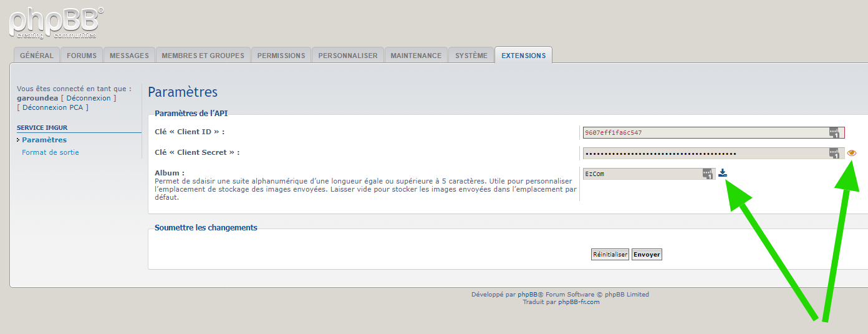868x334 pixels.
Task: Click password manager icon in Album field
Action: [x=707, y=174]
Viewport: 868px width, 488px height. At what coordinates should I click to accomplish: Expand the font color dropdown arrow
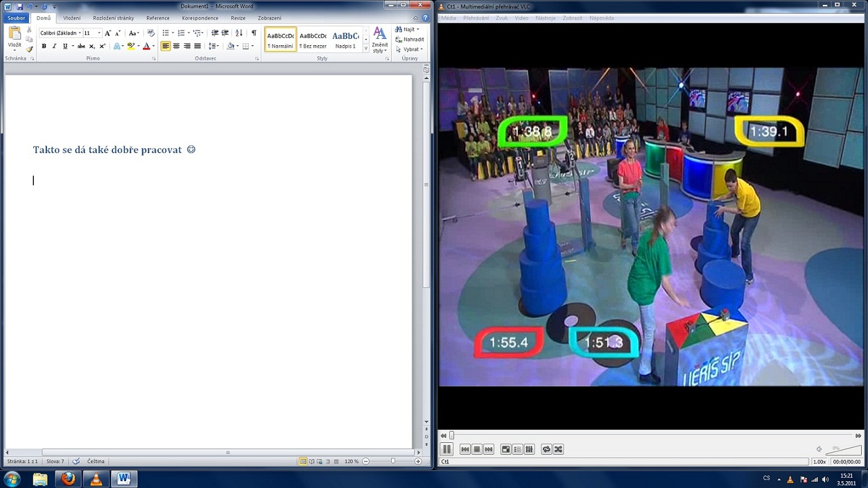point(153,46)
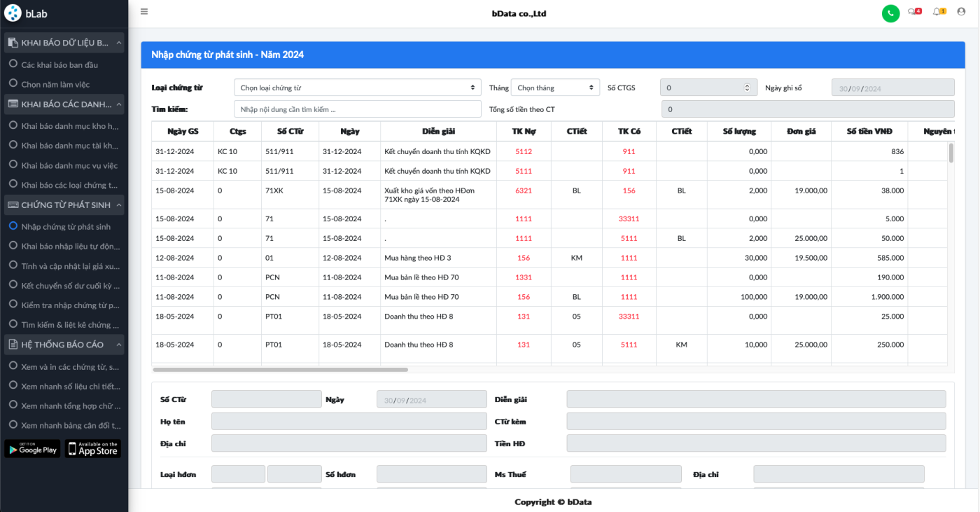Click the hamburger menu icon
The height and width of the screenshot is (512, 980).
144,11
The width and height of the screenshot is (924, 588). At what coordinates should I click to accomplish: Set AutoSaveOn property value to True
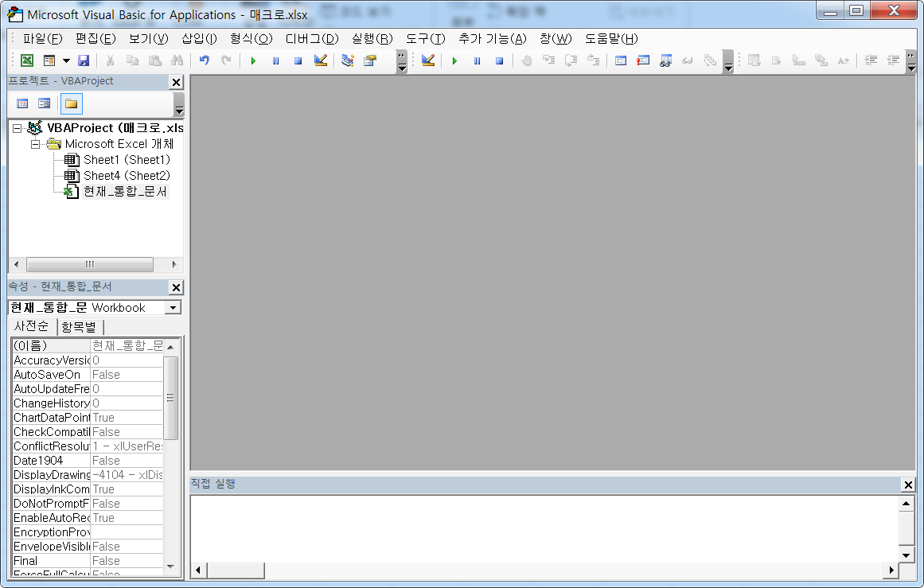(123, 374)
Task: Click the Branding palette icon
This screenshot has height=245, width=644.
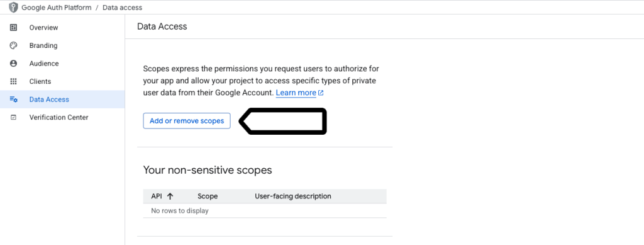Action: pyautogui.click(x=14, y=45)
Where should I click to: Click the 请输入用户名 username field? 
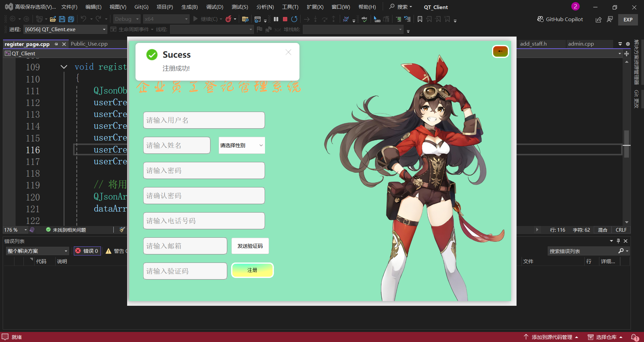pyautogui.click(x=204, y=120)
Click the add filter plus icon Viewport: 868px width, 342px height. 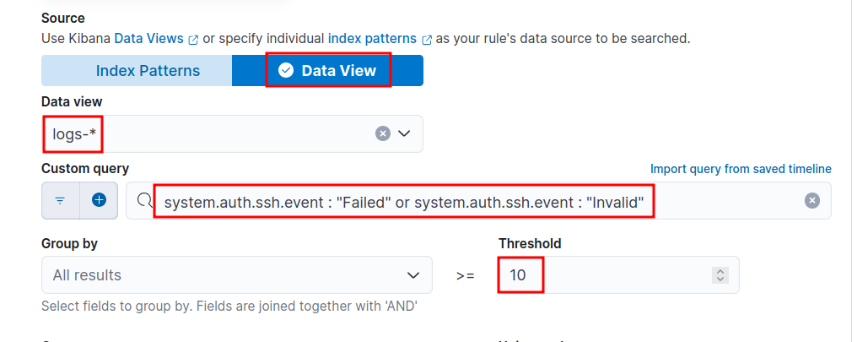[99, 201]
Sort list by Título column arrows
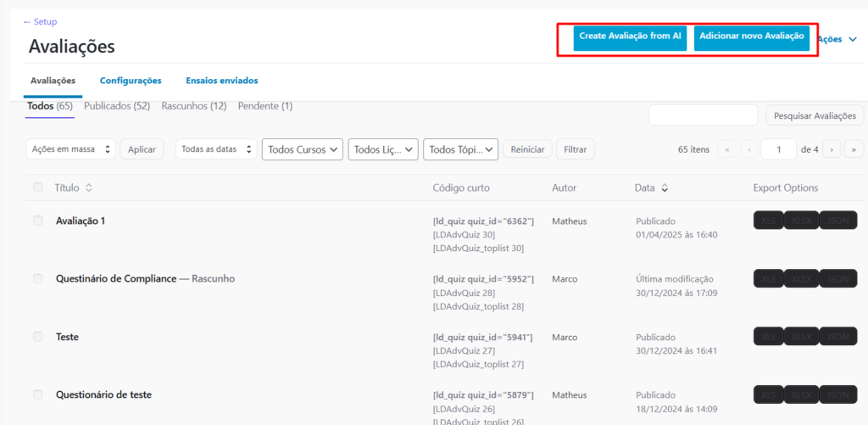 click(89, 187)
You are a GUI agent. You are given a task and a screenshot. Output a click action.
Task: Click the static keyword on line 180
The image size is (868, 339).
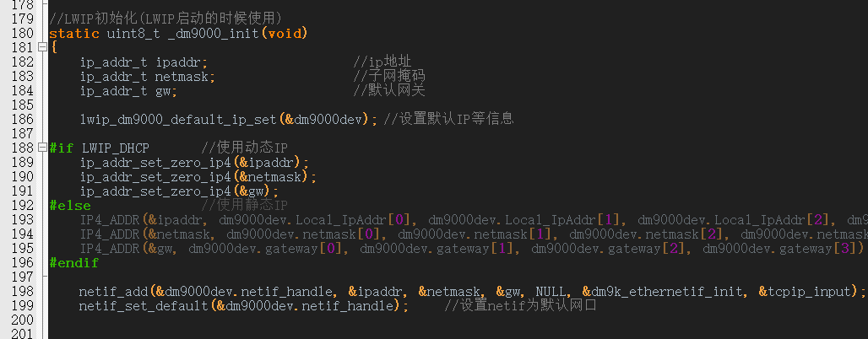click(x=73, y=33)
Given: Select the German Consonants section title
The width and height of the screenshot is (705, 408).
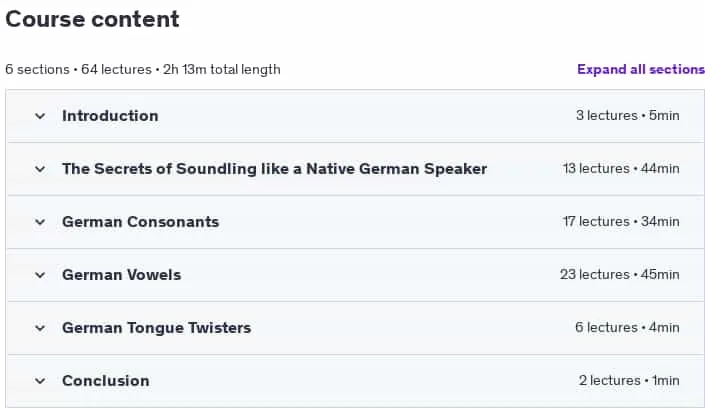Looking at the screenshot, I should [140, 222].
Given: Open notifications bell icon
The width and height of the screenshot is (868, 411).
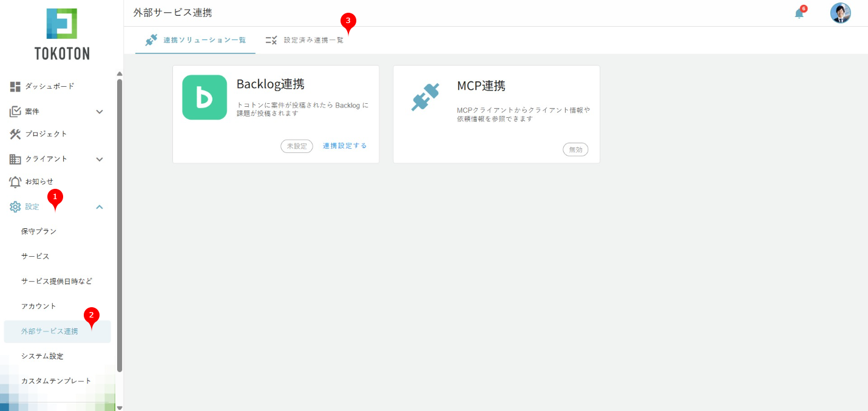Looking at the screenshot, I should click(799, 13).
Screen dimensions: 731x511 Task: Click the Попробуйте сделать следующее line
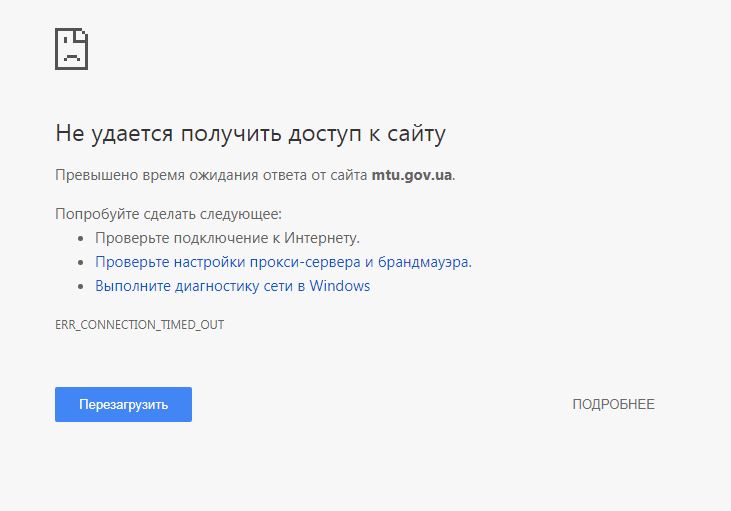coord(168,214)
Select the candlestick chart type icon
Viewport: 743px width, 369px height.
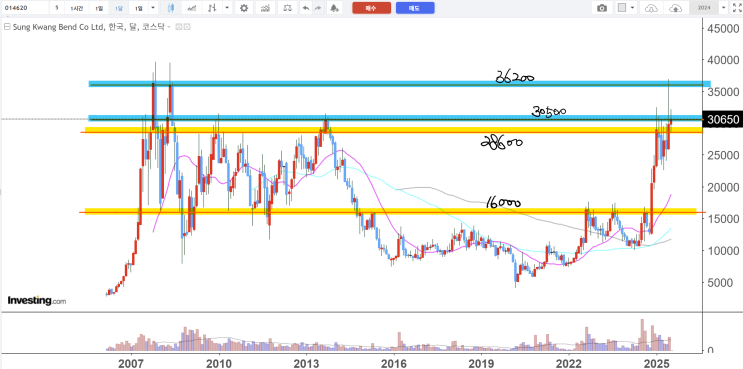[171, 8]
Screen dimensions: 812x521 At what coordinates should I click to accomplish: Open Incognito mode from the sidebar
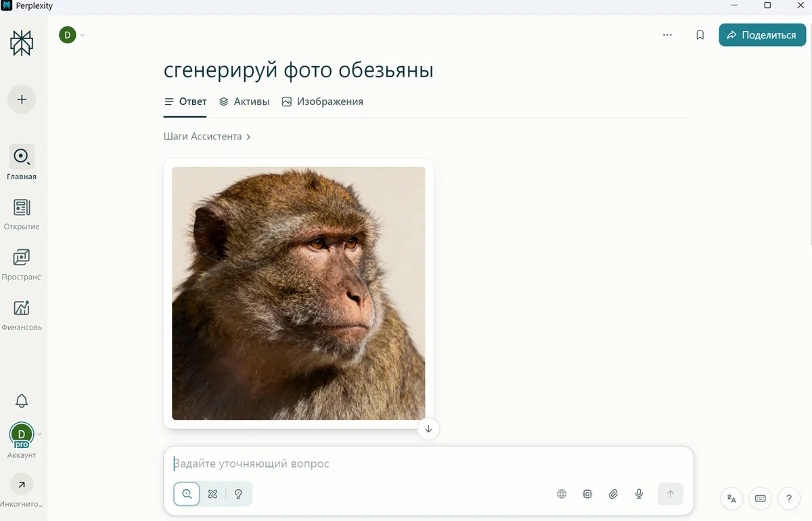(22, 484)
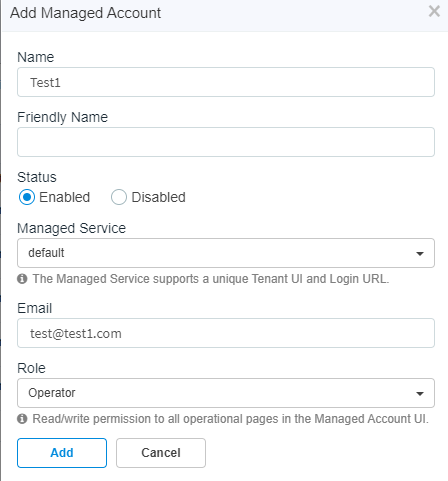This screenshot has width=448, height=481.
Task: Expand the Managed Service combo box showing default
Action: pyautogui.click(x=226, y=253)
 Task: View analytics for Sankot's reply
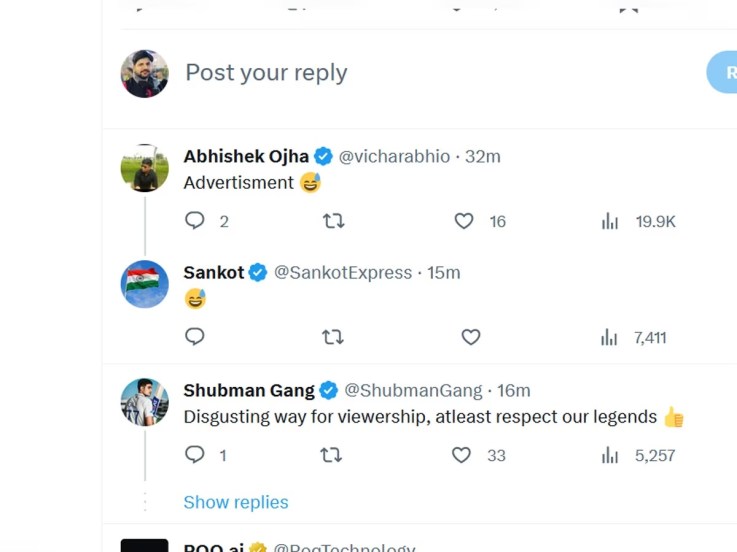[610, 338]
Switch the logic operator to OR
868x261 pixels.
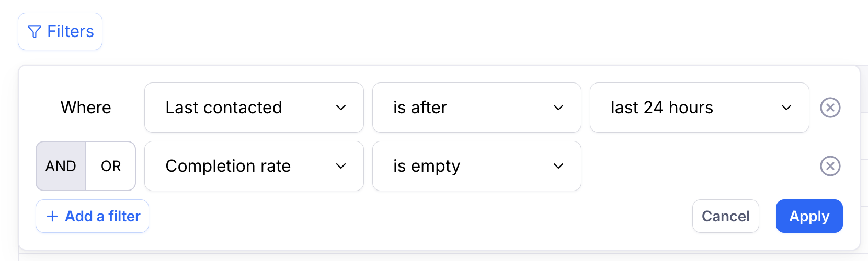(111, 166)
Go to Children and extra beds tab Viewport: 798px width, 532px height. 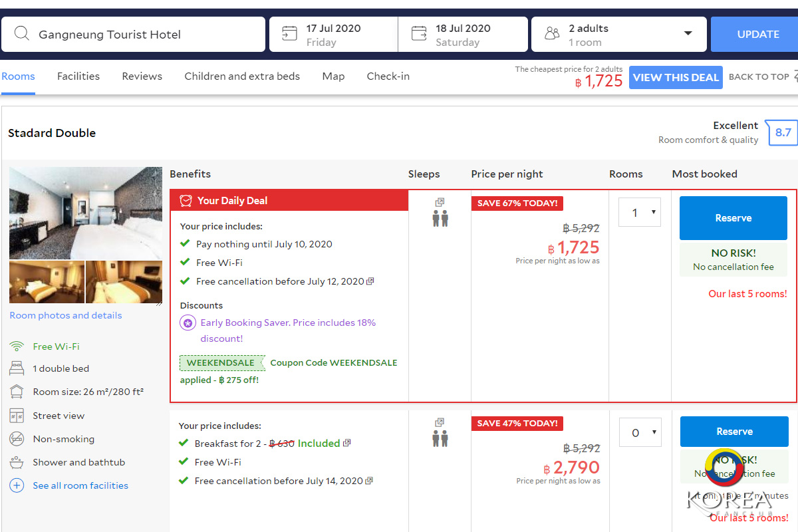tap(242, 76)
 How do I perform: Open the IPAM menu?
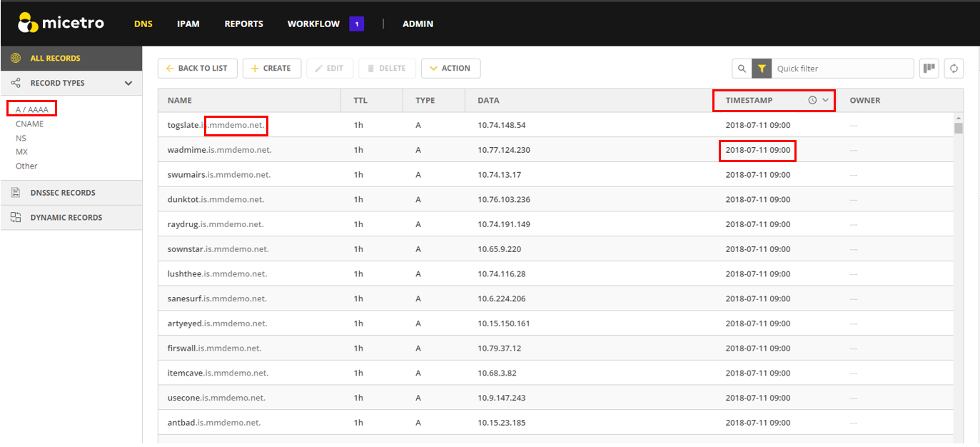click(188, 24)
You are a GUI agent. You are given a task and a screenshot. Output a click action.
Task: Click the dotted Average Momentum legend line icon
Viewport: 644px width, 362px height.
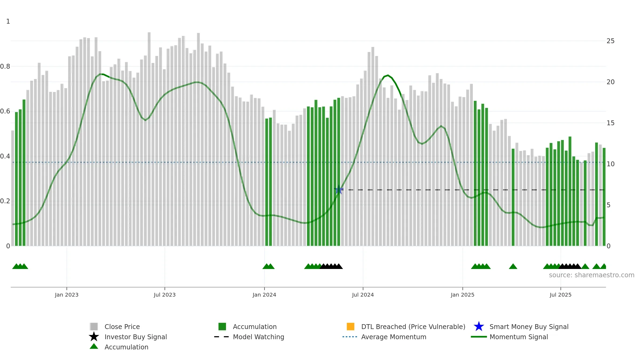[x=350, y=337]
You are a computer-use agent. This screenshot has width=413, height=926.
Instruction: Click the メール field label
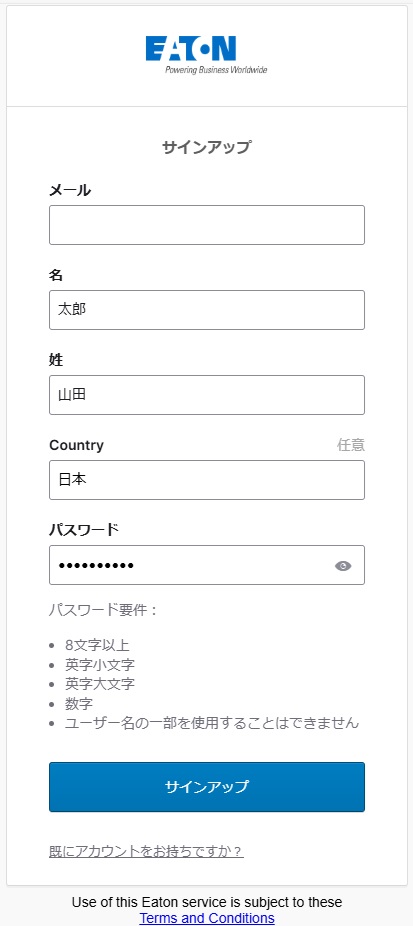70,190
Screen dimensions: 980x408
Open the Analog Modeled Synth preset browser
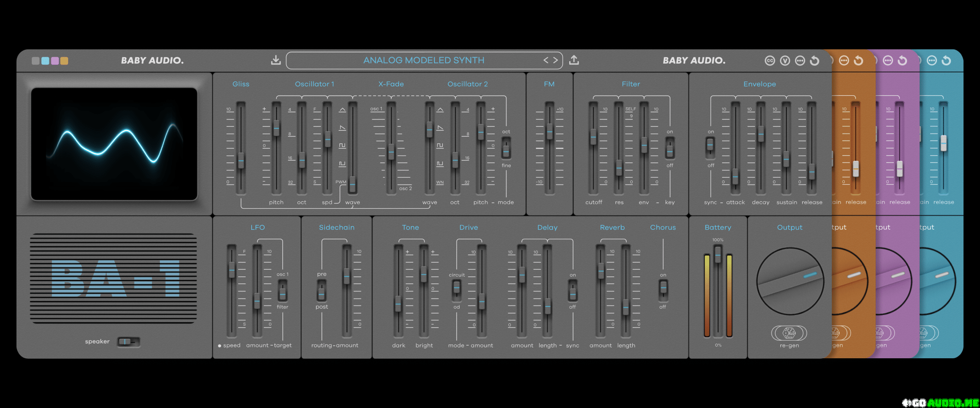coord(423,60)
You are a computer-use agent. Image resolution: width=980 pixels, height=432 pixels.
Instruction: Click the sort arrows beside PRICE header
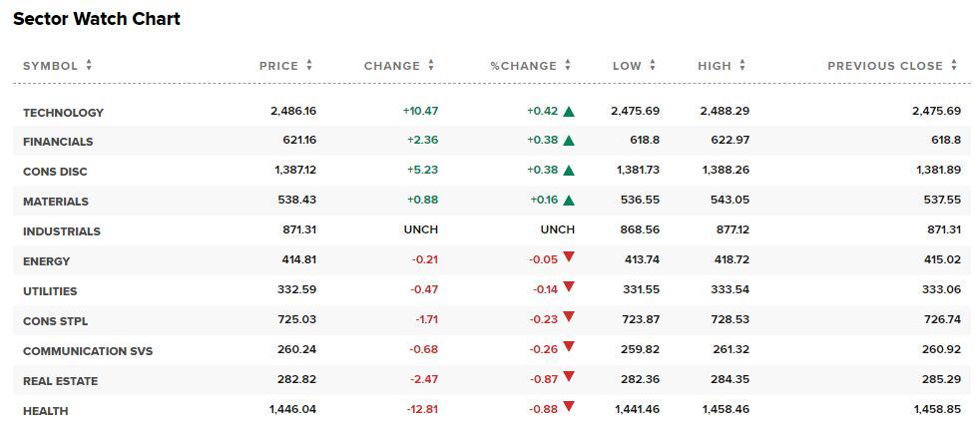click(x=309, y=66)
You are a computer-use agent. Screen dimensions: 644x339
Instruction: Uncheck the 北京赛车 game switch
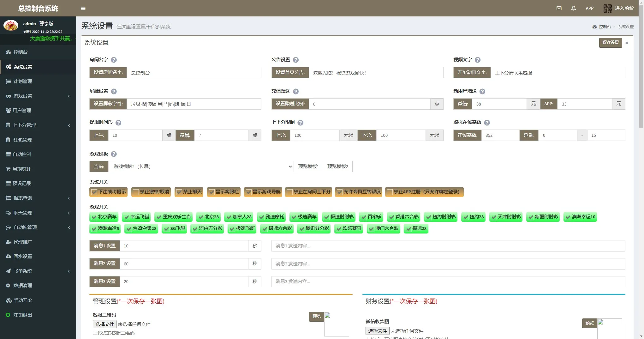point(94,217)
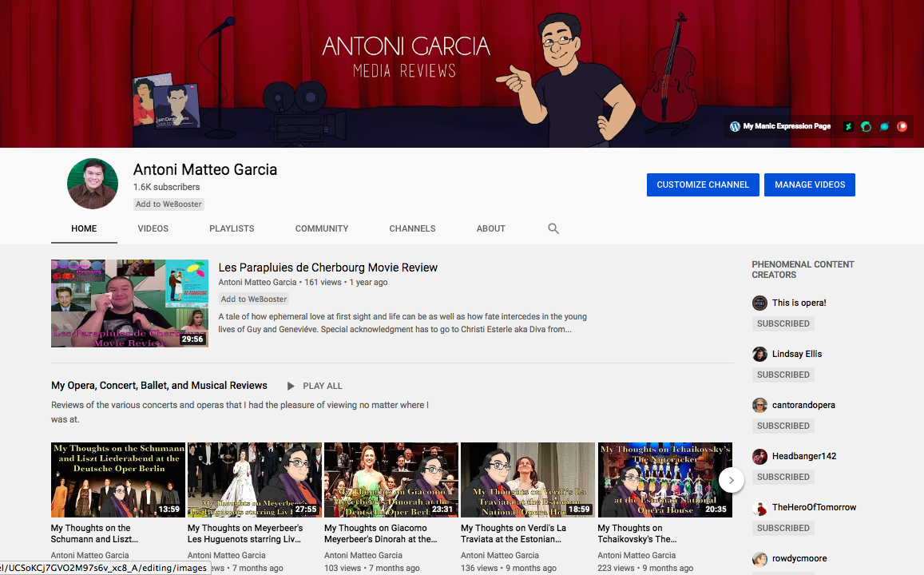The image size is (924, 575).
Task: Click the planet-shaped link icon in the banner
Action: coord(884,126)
=====
WHAT IS BEING ASKED: Go through the listing above and locate each line that holds the word "computer". Copy those lines.

RESULT OF THE EXERCISE:
You are a computer-use agent. This screenshot has width=413, height=926.
You are a computer-use agent. Image resolution: width=980 pixels, height=432 pixels.
You are a computer-use agent. Screen dimensions: 644x339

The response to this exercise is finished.